• **QUOTED TEXT**

I'm having some trouble finding what the problem is with my dad's "legacy" PC. He's running Windows 8.1 (with latest updates) on a 5 year old Asus P5QL -SE with a Core2 Duo E8400 processor and 4GB of DDR2 800 RAM (2 x 2Gb) by Kingston.

 

This will be a bit long but please bear with me.

 

Last week he decided to replace his old mouse with a Logitech cordeless mouse. When he got home he plugged the USB dongle on one of the two USB ports on the front of the case (the other USB port has also a dongle by Logitech but for a cordless keybord).

 

He powered the PC and although there was disk activity for a minute or two the monitor did not "wake up". He waited for "something" to happen but nothing did so he pressed "reset". This time the PC booted, the monitor "woke up" but the PC hang at the Windows logo. After another press of the reset there was SSD (120GB also by Kingston) activity but the monitor (which had entered standby by then) did not "wake up" again.

 

After shutting down the PC (long press of power button) and powering it up again it booted to the Windows logo but this time with a "Windows is trying to repair" message... after a couple of seconds the loading circle froze and nothing else could be done except reboot the computer.

 

Knowing I am a bit more computer "savvy" he decided to ask for my help ... 

 

The first thing I tried was to reboot the computer without the mouse dongle but it made no difference. By that time I noticed the PC never booted at first and pressing reset didn't work either because most times the monitor did not "wake up". The only way to get to the Windows logo was by hard/cold rebooting.

 

Then I opened the case and decided to test the memory modules. I removed one of the modules, then the other and noticed that during POST one of the modules was reporting inconsistent values (350MB, 620MB, etc.)

• **OBJECTIVES**
1. Answer these about the PC troubleshooting post:
(a) What processor is in the dad's PC?
(b) Where did he plug in the USB dongle for the new mouse?
(c) What did one of the memory modules report during POST?
2. Pick up the PC troubleshooting post after its final sentence and keep writing it.
The entries after this come from a different source than the PC troubleshooting post.

• **SUPPLIED DATA**

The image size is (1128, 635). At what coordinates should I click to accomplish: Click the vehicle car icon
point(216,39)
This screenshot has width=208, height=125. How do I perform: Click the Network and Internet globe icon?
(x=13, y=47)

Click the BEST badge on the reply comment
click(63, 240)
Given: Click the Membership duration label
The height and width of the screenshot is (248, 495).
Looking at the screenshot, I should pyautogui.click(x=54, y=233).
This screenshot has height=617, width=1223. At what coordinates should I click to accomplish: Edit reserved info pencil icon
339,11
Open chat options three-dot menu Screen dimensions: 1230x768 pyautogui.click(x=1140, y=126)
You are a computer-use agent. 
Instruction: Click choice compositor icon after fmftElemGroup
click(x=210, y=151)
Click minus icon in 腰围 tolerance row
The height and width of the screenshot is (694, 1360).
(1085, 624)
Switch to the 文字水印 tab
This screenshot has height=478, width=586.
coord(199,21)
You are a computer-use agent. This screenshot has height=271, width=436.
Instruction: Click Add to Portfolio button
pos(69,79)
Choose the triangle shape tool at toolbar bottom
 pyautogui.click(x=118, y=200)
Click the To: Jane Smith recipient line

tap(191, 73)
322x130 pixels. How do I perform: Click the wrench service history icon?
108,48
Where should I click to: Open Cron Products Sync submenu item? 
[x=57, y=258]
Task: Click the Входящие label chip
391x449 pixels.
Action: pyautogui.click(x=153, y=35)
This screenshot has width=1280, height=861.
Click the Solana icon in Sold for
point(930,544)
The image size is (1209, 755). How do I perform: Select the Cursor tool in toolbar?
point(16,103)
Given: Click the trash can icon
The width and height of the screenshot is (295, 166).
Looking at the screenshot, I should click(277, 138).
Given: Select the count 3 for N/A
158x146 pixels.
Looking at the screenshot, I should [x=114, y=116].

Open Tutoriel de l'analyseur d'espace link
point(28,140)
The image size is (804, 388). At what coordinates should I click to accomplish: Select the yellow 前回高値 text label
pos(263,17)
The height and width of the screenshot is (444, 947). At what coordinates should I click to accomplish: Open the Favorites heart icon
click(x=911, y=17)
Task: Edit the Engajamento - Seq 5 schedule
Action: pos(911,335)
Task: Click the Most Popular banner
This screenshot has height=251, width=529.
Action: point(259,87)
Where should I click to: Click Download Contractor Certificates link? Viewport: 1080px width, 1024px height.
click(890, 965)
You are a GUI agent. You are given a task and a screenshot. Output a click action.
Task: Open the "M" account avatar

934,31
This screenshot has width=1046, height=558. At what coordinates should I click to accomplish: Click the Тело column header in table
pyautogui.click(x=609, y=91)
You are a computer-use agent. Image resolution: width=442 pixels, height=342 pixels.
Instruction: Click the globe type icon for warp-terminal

• **ANSWERS PER TASK**
1.
(a) A Core2 Duo E8400.
(b) Into one of the two USB ports on the front of the case.
(c) Inconsistent values, such as 350MB and 620MB.

2.
By then I thought I had found the culprit. My dad found an online store which had that memory module with the same exact specs (also by Kingston) and went out to buy it.

 

This is where it gets weird. I replaced the "faulty" module and marked it as "bad". The first sign the problem was not solved was when the PC didn't boot at first and I had to perform a hard reboot (again).

After reporting the 4096MB of RAM during POST it got to the Windows logo, the "Windows is trying to repair" message and froze again. I decided to remove the new module and did a hard reboot with only one (the old) memory module in.

To my amazement this time with only 2048MB correctly reported it moved past the "Windows is trying to repair" message and told me that it probably only needed to restart to fix the problem.

Restarting it didn't work but got into Windows by performing another cold reboot.

 

I tried all the memory modules combinations I could think of but found this is the only way Windows loads. The "old" memory module on THAT slot. If I try to replace it with the new or place the new module on the other slot, the PC freezes at the Windows logo. Coincidence maybe?

 

After I was able to (finally) load Windows I ran a "sfc /scannow" command which resulted in zero corrupt files found. I ran a full system scan with Windows Defender, a full Malwarebytes Anti-Malware scan, a scan to the SSD using Kingston's SSD Toolbox and nothing pointed out to the cause of this problem.

Apart from an occasional program crash (memory related maybe?) Windows is stable this way.

 

Of course my dad is not happy with this "solution" especially after spending money on a new memory module he can't use and I understand that. The problem is I can't find a cause to this problem let alone a solution.

My next guess would be the motherboard but if I'm wrong? I can't ask him to buy a new motherboard (which are very rare by now) just to test my theory.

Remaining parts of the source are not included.